**GOAL OF THE EXERCISE**
Return every entry below exactly as written.

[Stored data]

== Segment start ==

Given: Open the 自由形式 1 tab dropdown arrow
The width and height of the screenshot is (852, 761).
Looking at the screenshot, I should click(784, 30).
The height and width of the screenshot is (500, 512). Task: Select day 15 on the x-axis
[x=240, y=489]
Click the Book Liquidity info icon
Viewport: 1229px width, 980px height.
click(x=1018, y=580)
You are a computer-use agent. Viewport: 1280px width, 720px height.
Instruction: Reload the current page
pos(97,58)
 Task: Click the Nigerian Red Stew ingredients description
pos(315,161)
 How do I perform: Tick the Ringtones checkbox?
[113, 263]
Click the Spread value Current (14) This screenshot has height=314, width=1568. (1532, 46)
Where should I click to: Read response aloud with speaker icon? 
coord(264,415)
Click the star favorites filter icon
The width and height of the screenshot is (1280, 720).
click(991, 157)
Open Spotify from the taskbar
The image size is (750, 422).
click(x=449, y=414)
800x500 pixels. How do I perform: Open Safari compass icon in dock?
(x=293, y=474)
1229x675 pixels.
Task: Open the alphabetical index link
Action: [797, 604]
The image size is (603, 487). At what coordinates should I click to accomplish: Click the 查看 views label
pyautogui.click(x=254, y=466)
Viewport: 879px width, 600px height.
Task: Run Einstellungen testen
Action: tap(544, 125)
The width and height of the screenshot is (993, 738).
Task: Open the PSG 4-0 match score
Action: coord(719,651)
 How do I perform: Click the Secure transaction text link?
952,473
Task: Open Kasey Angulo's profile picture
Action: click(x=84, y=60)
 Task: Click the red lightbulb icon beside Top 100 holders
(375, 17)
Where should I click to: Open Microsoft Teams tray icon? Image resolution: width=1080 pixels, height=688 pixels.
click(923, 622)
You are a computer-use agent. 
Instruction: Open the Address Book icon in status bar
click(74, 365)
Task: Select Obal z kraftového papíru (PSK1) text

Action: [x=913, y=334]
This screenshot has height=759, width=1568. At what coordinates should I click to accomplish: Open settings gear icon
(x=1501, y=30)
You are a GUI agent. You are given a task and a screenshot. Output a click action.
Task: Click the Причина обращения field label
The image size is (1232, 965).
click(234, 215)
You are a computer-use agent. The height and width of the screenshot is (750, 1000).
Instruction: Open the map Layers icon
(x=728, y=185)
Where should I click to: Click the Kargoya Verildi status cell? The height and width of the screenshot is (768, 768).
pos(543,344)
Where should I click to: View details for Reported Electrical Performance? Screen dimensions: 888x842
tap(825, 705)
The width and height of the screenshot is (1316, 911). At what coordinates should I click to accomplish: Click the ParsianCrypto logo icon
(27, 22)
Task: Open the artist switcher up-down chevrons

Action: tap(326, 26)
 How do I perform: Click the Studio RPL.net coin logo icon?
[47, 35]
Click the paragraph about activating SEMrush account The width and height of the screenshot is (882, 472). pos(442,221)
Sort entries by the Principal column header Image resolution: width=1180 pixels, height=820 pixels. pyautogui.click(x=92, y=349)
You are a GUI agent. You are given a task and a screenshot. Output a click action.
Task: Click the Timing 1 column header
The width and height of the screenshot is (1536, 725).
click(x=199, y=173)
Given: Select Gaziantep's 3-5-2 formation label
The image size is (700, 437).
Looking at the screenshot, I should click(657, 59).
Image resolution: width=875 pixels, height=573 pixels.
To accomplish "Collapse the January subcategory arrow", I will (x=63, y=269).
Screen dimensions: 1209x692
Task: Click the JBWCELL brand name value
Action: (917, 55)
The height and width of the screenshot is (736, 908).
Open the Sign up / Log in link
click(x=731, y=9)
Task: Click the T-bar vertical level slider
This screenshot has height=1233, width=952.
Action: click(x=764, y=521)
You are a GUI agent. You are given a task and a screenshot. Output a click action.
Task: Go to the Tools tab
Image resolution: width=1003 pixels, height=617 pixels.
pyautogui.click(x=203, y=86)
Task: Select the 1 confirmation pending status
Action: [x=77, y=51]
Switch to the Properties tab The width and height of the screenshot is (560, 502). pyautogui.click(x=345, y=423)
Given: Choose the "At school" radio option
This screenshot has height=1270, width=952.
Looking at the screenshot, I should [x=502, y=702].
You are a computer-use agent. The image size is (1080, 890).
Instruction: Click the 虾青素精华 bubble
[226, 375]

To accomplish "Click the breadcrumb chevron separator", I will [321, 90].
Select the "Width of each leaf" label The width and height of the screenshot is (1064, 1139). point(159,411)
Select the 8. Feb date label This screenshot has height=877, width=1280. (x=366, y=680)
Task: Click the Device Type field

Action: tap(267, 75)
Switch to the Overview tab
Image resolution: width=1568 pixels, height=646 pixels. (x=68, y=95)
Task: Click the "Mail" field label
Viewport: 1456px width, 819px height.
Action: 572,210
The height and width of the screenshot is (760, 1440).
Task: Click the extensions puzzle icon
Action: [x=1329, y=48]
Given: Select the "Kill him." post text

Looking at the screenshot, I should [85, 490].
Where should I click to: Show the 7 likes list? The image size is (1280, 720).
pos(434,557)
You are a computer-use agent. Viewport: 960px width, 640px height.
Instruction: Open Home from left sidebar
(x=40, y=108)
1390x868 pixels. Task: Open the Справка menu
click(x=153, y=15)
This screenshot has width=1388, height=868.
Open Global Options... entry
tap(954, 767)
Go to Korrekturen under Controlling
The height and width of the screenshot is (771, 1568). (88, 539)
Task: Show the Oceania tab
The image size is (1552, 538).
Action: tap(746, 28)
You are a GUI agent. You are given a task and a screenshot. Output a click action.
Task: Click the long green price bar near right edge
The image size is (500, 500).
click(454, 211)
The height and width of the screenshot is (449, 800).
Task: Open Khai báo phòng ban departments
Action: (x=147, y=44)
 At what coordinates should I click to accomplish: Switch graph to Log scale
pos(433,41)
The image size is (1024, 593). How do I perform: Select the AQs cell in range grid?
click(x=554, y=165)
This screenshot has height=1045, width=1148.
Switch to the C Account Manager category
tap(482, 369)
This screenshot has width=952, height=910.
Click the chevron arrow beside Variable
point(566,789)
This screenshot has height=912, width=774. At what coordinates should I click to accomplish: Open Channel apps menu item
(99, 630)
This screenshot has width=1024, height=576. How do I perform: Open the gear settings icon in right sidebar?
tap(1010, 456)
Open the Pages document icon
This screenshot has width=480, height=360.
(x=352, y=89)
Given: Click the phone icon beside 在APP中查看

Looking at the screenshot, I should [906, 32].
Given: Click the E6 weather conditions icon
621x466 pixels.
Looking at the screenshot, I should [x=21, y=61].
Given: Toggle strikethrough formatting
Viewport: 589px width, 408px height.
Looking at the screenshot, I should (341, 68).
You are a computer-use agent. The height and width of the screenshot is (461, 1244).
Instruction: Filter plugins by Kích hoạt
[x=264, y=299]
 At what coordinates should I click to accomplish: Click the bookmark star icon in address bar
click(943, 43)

== Segment end ==

**ANSWER TO THE EXERCISE**
Given: Open the 自由形式 1 tab dropdown arrow
The width and height of the screenshot is (852, 761).
Looking at the screenshot, I should click(784, 30).
The height and width of the screenshot is (500, 512). Task: Select day 15 on the x-axis
[x=240, y=489]
Click the Book Liquidity info icon
Viewport: 1229px width, 980px height.
click(x=1018, y=580)
You are a computer-use agent. Viewport: 1280px width, 720px height.
Instruction: Reload the current page
pos(97,58)
 Task: Click the Nigerian Red Stew ingredients description
pos(315,161)
 How do I perform: Tick the Ringtones checkbox?
[113, 263]
Click the Spread value Current (14) This screenshot has height=314, width=1568. (1532, 46)
Where should I click to: Read response aloud with speaker icon? 
coord(264,415)
Click the star favorites filter icon
The width and height of the screenshot is (1280, 720).
click(991, 157)
Open Spotify from the taskbar
The image size is (750, 422).
click(x=449, y=414)
800x500 pixels. How do I perform: Open Safari compass icon in dock?
(x=293, y=474)
1229x675 pixels.
Task: Open the alphabetical index link
Action: [797, 604]
The image size is (603, 487). At what coordinates should I click to accomplish: Click the 查看 views label
pyautogui.click(x=254, y=466)
Viewport: 879px width, 600px height.
Task: Run Einstellungen testen
Action: tap(544, 125)
The width and height of the screenshot is (993, 738).
Task: Open the PSG 4-0 match score
Action: coord(719,651)
 How do I perform: Click the Secure transaction text link?
952,473
Task: Open Kasey Angulo's profile picture
Action: click(x=84, y=60)
 Task: Click the red lightbulb icon beside Top 100 holders
(375, 17)
Where should I click to: Open Microsoft Teams tray icon? Image resolution: width=1080 pixels, height=688 pixels.
click(923, 622)
You are a computer-use agent. 
Instruction: Open the Address Book icon in status bar
click(74, 365)
Task: Select Obal z kraftového papíru (PSK1) text

Action: [x=913, y=334]
This screenshot has height=759, width=1568. At what coordinates should I click to accomplish: Open settings gear icon
(x=1501, y=30)
You are a GUI agent. You are given a task and a screenshot. Output a click action.
Task: Click the Причина обращения field label
The image size is (1232, 965).
click(234, 215)
You are a computer-use agent. The height and width of the screenshot is (750, 1000).
Instruction: Open the map Layers icon
(x=728, y=185)
Where should I click to: Click the Kargoya Verildi status cell? The height and width of the screenshot is (768, 768).
pos(543,344)
Where should I click to: View details for Reported Electrical Performance? Screen dimensions: 888x842
tap(825, 705)
The width and height of the screenshot is (1316, 911). At what coordinates should I click to accomplish: Click the ParsianCrypto logo icon
(27, 22)
Task: Open the artist switcher up-down chevrons

Action: tap(326, 26)
 How do I perform: Click the Studio RPL.net coin logo icon?
[47, 35]
Click the paragraph about activating SEMrush account The width and height of the screenshot is (882, 472). pos(442,221)
Sort entries by the Principal column header Image resolution: width=1180 pixels, height=820 pixels. pyautogui.click(x=92, y=349)
You are a GUI agent. You are given a task and a screenshot. Output a click action.
Task: Click the Timing 1 column header
The width and height of the screenshot is (1536, 725).
click(x=199, y=173)
Given: Select Gaziantep's 3-5-2 formation label
The image size is (700, 437).
Looking at the screenshot, I should click(657, 59).
Image resolution: width=875 pixels, height=573 pixels.
To accomplish "Collapse the January subcategory arrow", I will (x=63, y=269).
Screen dimensions: 1209x692
Task: Click the JBWCELL brand name value
Action: (917, 55)
The height and width of the screenshot is (736, 908).
Open the Sign up / Log in link
click(x=731, y=9)
Task: Click the T-bar vertical level slider
This screenshot has height=1233, width=952.
Action: click(x=764, y=521)
You are a GUI agent. You are given a task and a screenshot. Output a click action.
Task: Go to the Tools tab
Image resolution: width=1003 pixels, height=617 pixels.
pyautogui.click(x=203, y=86)
Task: Select the 1 confirmation pending status
Action: [x=77, y=51]
Switch to the Properties tab The width and height of the screenshot is (560, 502). pyautogui.click(x=345, y=423)
Given: Choose the "At school" radio option
This screenshot has height=1270, width=952.
Looking at the screenshot, I should [x=502, y=702].
You are a computer-use agent. The image size is (1080, 890).
Instruction: Click the 虾青素精华 bubble
[226, 375]

To accomplish "Click the breadcrumb chevron separator", I will [321, 90].
Select the "Width of each leaf" label The width and height of the screenshot is (1064, 1139). point(159,411)
Select the 8. Feb date label This screenshot has height=877, width=1280. (x=366, y=680)
Task: Click the Device Type field

Action: tap(267, 75)
Switch to the Overview tab
Image resolution: width=1568 pixels, height=646 pixels. (x=68, y=95)
Task: Click the "Mail" field label
Viewport: 1456px width, 819px height.
Action: 572,210
The height and width of the screenshot is (760, 1440).
Task: Click the extensions puzzle icon
Action: [x=1329, y=48]
Given: Select the "Kill him." post text

Looking at the screenshot, I should [85, 490].
Where should I click to: Show the 7 likes list? The image size is (1280, 720).
pos(434,557)
You are a computer-use agent. Viewport: 960px width, 640px height.
Instruction: Open Home from left sidebar
(x=40, y=108)
1390x868 pixels. Task: Open the Справка menu
click(x=153, y=15)
This screenshot has width=1388, height=868.
Open Global Options... entry
tap(954, 767)
Go to Korrekturen under Controlling
The height and width of the screenshot is (771, 1568). (88, 539)
Task: Show the Oceania tab
The image size is (1552, 538).
Action: tap(746, 28)
You are a GUI agent. You are given a task and a screenshot. Output a click action.
Task: Click the long green price bar near right edge
The image size is (500, 500).
click(454, 211)
The height and width of the screenshot is (449, 800).
Task: Open Khai báo phòng ban departments
Action: (x=147, y=44)
 At what coordinates should I click to accomplish: Switch graph to Log scale
pos(433,41)
The image size is (1024, 593). How do I perform: Select the AQs cell in range grid?
click(x=554, y=165)
This screenshot has height=1045, width=1148.
Switch to the C Account Manager category
tap(482, 369)
This screenshot has width=952, height=910.
Click the chevron arrow beside Variable
point(566,789)
This screenshot has height=912, width=774. At what coordinates should I click to accomplish: Open Channel apps menu item
(99, 630)
This screenshot has width=1024, height=576. How do I perform: Open the gear settings icon in right sidebar?
tap(1010, 456)
Open the Pages document icon
This screenshot has width=480, height=360.
(x=352, y=89)
Given: Click the phone icon beside 在APP中查看

Looking at the screenshot, I should [906, 32].
Given: Click the E6 weather conditions icon
621x466 pixels.
Looking at the screenshot, I should [x=21, y=61].
Given: Toggle strikethrough formatting
Viewport: 589px width, 408px height.
Looking at the screenshot, I should (341, 68).
You are a computer-use agent. The height and width of the screenshot is (461, 1244).
Instruction: Filter plugins by Kích hoạt
[x=264, y=299]
 At what coordinates should I click to accomplish: Click the bookmark star icon in address bar
click(943, 43)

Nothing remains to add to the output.